И пригублю я вашу сладость,
как грешного подарка сласть,
даря вам наслажденья радость,
вкушая вашей стати власть.
И маршальский жезл моей страсти,
ваш ублажая тайный грот
и чуя ваше соучастье,
найдёт блаженство, как улёт…
3
Мы с вами едва знакомы,
а я уже словно нырнул
в безумный влеченья омут,
безбашенный, как загул,
как пьянка без протрезвленья
и как подкат без тормозов,
как сладкий сон без пробужденья,
как плоти греховной зов…
Мы с вами едва знакомы,
а я уже, как арестант,
в тоски кандалы закован,
и ждёт меня долгий этап
сближения с той, что стала
моим наважденьем снов
в обличии стройного стана,
в мелодии песни без слов…
Мы с вами едва знакомы,
а мне уже словно впервой
чужды морали законы,
и мне всё равно, что чужой
женой вы слывёте де-факто,
а я соблазняю вас,
слагая стихи бестактно,
как записной ловелас…
Мы с вами едва знакомы,
а я на вас тайно молюсь,
как на святую икону,
молюсь, чтоб утихла грусть…
Она оттого, что снова
мы с вами не вместе, а врозь…
Реальность наша сурова,
но не возбуждает злость
на обстоятельств условность…
Мы обстоятельства те,
как суеты бестолковость,
заставим служить мечте…
Пока же, как испытанье,
считаю тоскливые дни
до нашего с вами свиданья,
как дни эти стали длинны…
И где-то, как в таинствах комы,
вас вижу в объятьях своих…
Мы с вами едва знакомы,
но это вновь тянет на стих…
4
А ваше полное доверье
я заслужил не знаю чем,
и вы в какое-то мгновенье
поведали мне тьму проблем.
Признались, что как бы в двух браках
вы состоите в эти дни,
в одном находитесь де-факто,
в другом – де-юре искони.
Великолепна ваша честность
и предо мной, и пред собой
и та лихая откровенность
души, и грешной, и шальной.
Тот, кто де-факто рядом с вами,
не больно вроде бы любим,
мне показалось,
но годами
интим вас связывает с ним.
Да, он вас любит, вероятно
(как можно не любить вас, как!),
и потому-то вы попятный
никак не сделаете шаг.
Хотя, что лучшего достойны,
со мной согласны вы вполне…
Досады давняя истома
как будто тут призналась мне,
что затянулся почему-то
ваш сей де-факто мезальянс,
но оборвать, пожалуй, трудно
всё, что с ним связывает вас.
Привыкли, да к тому ж спокойно,
наверно, за его спиной,
и слишком сложно вам сегодня
шагнуть во флирт очередной.
Тот, кто де-юре, мне неведом,
но, видно, с ним живёте вы
как с замечательным соседом,
хоть это грустно всё, увы.
Я вам сочувствую.

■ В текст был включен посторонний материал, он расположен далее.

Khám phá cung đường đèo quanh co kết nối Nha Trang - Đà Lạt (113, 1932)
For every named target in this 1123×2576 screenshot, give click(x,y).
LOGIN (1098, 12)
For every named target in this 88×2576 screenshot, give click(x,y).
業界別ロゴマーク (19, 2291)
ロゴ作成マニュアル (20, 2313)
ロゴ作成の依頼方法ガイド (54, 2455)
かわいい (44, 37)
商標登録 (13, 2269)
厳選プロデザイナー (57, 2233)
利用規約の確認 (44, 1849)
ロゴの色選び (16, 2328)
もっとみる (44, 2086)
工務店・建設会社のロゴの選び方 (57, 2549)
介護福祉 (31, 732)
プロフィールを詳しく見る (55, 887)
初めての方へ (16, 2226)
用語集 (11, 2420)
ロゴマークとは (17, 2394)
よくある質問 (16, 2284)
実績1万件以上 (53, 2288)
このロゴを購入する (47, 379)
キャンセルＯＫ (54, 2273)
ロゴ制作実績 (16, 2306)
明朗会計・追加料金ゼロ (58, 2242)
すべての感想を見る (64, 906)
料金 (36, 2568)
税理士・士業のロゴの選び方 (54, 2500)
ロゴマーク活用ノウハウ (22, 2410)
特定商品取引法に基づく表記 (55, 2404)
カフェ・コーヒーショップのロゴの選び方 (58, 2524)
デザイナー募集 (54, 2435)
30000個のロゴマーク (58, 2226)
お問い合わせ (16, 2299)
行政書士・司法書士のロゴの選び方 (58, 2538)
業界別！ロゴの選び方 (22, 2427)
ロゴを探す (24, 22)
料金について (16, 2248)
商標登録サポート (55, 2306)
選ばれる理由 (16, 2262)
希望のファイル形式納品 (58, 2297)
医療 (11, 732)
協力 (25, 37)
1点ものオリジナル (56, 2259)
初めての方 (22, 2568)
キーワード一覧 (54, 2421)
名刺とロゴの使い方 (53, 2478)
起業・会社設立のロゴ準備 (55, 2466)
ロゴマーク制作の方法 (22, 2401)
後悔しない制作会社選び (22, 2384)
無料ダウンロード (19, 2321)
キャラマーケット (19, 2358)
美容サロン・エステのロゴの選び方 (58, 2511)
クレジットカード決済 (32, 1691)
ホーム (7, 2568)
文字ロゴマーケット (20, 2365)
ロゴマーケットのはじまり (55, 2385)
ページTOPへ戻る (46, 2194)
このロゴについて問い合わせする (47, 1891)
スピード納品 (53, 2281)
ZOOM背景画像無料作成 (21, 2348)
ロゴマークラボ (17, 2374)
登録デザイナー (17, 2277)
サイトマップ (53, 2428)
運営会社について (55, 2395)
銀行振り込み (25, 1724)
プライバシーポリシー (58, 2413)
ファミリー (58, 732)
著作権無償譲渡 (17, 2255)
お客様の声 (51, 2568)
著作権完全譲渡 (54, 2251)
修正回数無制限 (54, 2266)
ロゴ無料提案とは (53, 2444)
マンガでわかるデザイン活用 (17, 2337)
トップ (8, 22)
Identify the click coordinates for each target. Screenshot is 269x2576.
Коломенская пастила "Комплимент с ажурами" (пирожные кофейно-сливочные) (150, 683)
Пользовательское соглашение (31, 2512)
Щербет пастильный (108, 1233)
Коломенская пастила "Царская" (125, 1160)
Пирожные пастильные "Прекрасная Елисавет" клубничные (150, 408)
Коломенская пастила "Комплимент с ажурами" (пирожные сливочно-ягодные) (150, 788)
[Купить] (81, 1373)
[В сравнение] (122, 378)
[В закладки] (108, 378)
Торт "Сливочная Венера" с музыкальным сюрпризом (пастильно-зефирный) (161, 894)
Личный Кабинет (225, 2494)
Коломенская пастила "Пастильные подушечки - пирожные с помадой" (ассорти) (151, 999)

Но надо ль
оно вам? Вряд ли. Вы вполне
справляетесь со всем, что рядом,
как амазонка на коне.
Вы, видно, сильная натура
и очень стойкая душа,
коль жизни сложная фактура
для вас мила и хороша.
Вы привлекли моё вниманье
сперва, конечно, красотой,
и мысли о романе с вами
мгновенно завладели мной,
как ваших глаз янтарь бездонный,
и лебединой шеи клон,
и облик весь, как лик Мадонны,
как свет, идущий от икон.
Каре подчёркивало чётко
от шеи линию вдоль плеч,
и этот абрис утончённый
мгновенно смог меня увлечь
в разгул фантазии пикантной,
как в гипнотический сеанс,
где раздевал неделикатно
мой взгляд растерянную вас…
Вы, улучив момент удобный,
когда ваш спутник увлечён
беседой с кем-то был,
проворно
мне свой черкнули телефон.
Я в вечер сей, весьма бездарный,
решил, внимая хмеля блажь,
что спутник ваш – приятель давний,
а вовсе не друг близкий ваш.
Сегодня же в тусне столицы
всё стало на свои места,
и мне бы надо удалиться,
но не даёт интриг мастак,
во мне живущий в каждом миге
и в каждом помысле, считай,
и он скучает по интриге,
шепча: «Давай, жуир, сыграй!..
Неужто ты не обыграешь
соперника, что рядом с ней?
Да обыграешь, сам же знаешь,
вон у тебя – тьма козырей…»
Заманчивы его призывы,
но, ярких рифм транжир и мот,
я лишь ищу в душе мотивы
стиха, что вас в свой плен возьмёт…
Жуиру ведь жуть как охота,
чтоб в нашем с вами визави
нас, как вино, пьянила нота
строки, рождённой от любви…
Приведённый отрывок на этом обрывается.